*** Begin section ***

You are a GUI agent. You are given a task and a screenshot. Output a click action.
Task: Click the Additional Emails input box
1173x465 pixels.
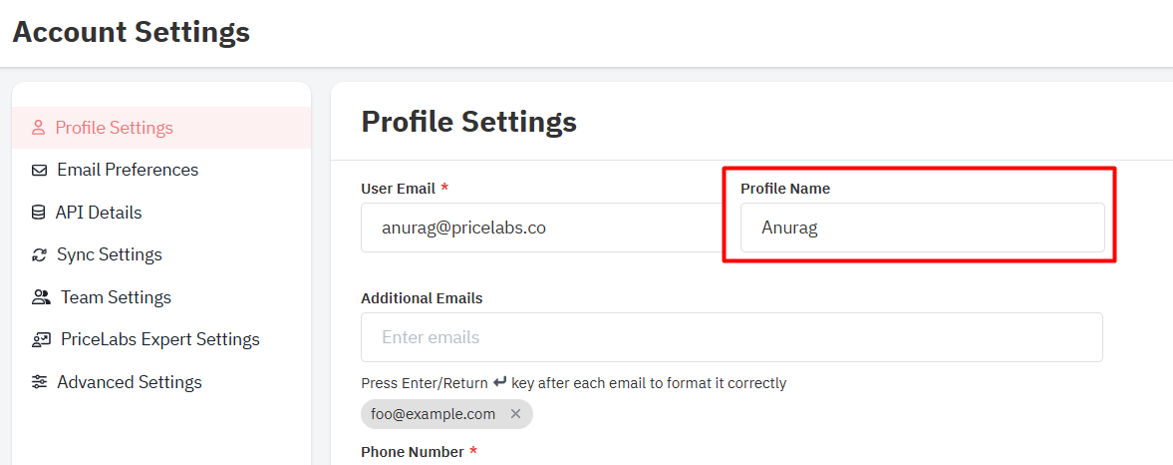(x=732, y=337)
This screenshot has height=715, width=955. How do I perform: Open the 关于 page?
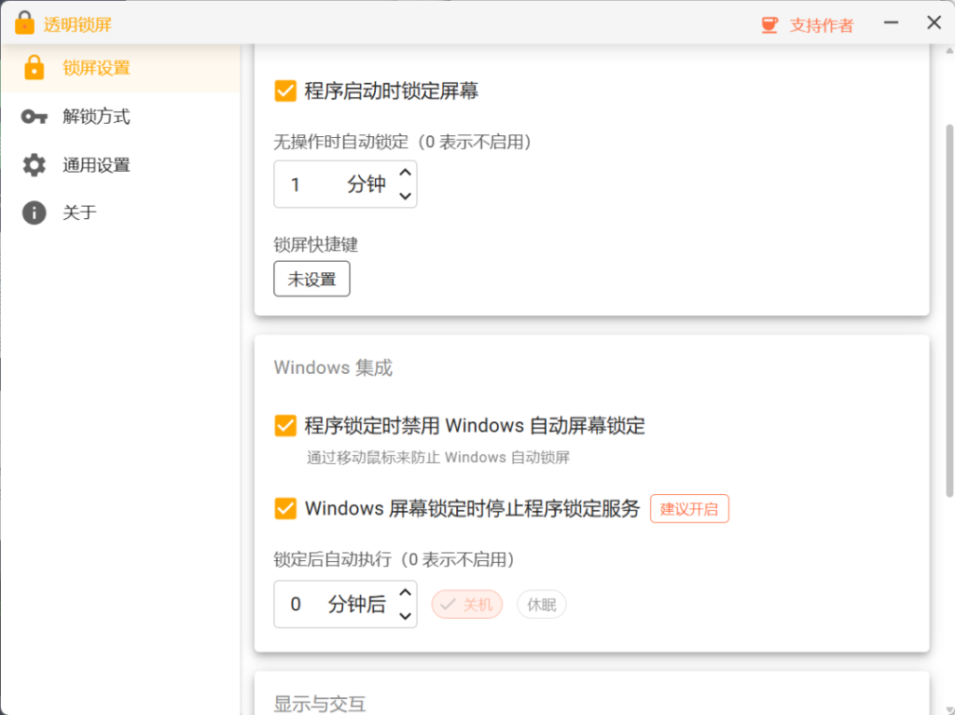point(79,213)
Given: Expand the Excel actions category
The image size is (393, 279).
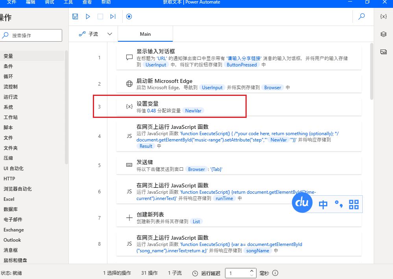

*** End section ***

◆ AIM OF THE TASK
Repeat the records above exactly, leaving out the pictures.

◆ REPLY TO THE EXERCISE
You are a GUI agent. You are given a task and a screenshot. Output a click action.
Task: Click the Additional Emails input box
1173x465 pixels.
(x=732, y=337)
This screenshot has height=715, width=955. How do I perform: Open the 关于 page?
point(79,213)
Given: Expand the Excel actions category
The image size is (393, 279).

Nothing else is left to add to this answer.